_Provided records_
_ _ _ _

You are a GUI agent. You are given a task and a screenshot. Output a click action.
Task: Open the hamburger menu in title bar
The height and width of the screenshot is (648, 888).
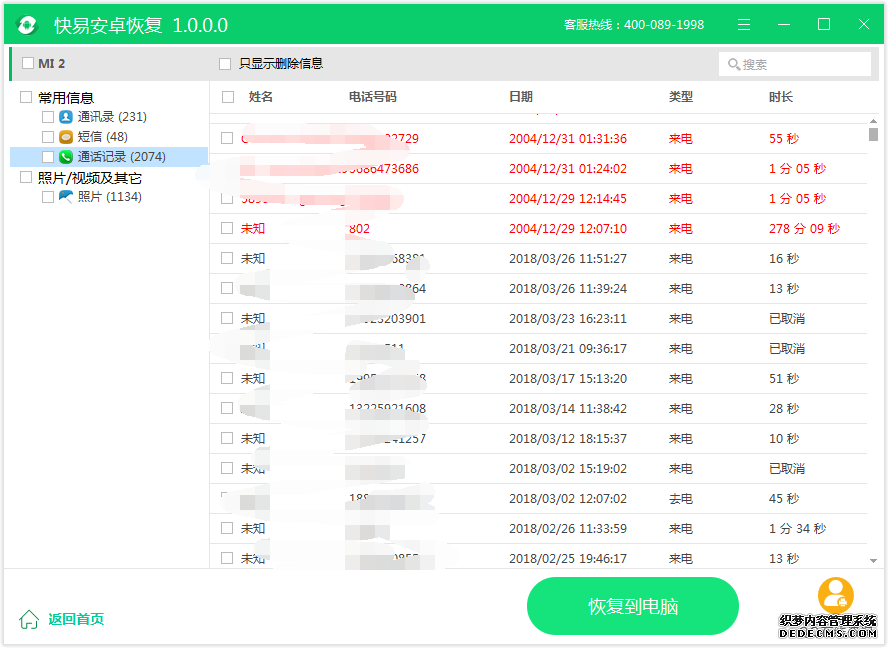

_ _ _ _

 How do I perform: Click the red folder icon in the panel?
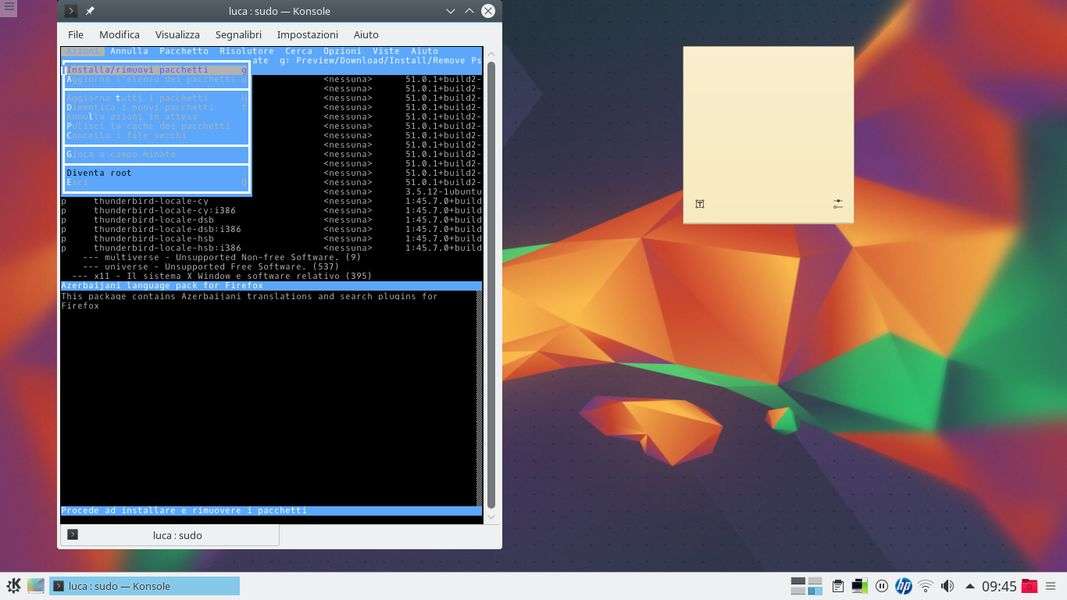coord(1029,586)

_ _ _ _

_Problem statement_
Would you please repeat exactly the lines above, starting at the line with "Task: Open the hamburger menu in title bar" and stopping at the line with "The height and", both included?

_Task answer_
Task: Open the hamburger menu in title bar
The height and width of the screenshot is (648, 888).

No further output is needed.